Liu and Fu's StairwayPlot program modified by Dan Schrider to estimate a mispolarization parameter.
This repository contains the code for a slightly modified version Liu and Fu's StairwayPlot program for inferring population size histories [1]. This program takes as input an unfolded site frequency spectrum, and assumes the ancestral state for each polymorphism is known. However, there is always some uncertainty surrounding the ancestral state. This version of StairwayPlot estimates the value of one additional parameter, the probability that the inferred ancestral state is actually the derived allele. In practice, this probability can be quite small, while still substantially skewing the site frequency spectrum, particularly inflating the number of high frequency derived alleles. By estimating a mispolarization parameter, and modifying the likelihood function accordingly, we can mitigate the influence of mispolarization on the inferred population size history.
In practice, you can use this program in the same manner as the original. However, there are a few changes to the output. First, there will be two additional output lines created by the Stairway_plot_output_summary_commandline program (you must use this rather than the GUI version, which I may have mistakenly incldued in the repository). The first is a header line (always "pMisPol_median\tpMisPol_2.5%\tpMisPol_97.5%"), and the second gives the median, 2.5th percentile, and 97.5th percentile estimates of the mispolarization parameter. These two lines show up just before the lines that give the population size estimates for each time point (i.e. right before the header line that begins with "mutation_per_site"). Of course, the .addTheta files are modified as well, so that Stairway_plot_output_summary_commandline can read in the mispolarization rate estimates.
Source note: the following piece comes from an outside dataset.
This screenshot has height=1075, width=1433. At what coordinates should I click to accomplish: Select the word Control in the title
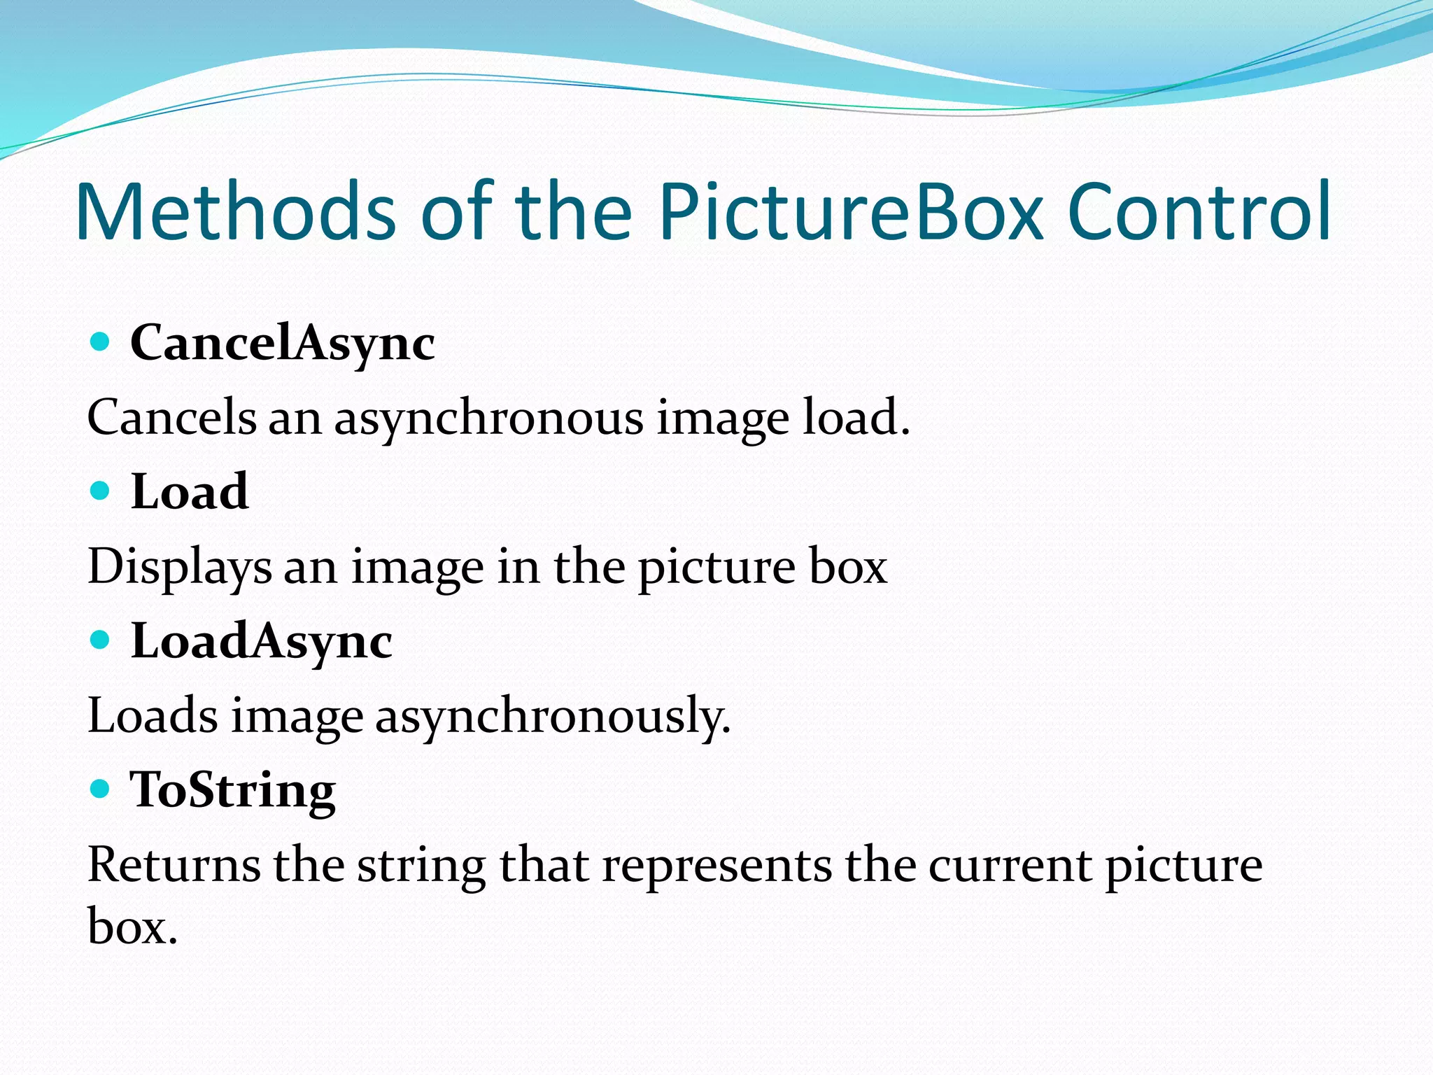coord(1199,212)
But this doesn't matter unless you plan on looking at these intermediates. In particular, the only change to these files is the addition of the current mispolarization probability parameter estimate as the last field in each of the lines following the "fitness trail:" header (including the "final model:" line, which of course contains the final estimate of this parameter along with each of the other model parameters).
If you use this thing, be sure to cite Lui and Fu (reference given below), but also give the link to this repository so readers can find this version of the code. Maybe someone else would want to use it?
See readme02.txt (unmodified from the original program) for more information
[1] Liu X, Fu YX. Exploring population size changes using SNP frequency spectra. Nat Genet. 2015. 47:555-559. doi: 10.1038/ng.3254.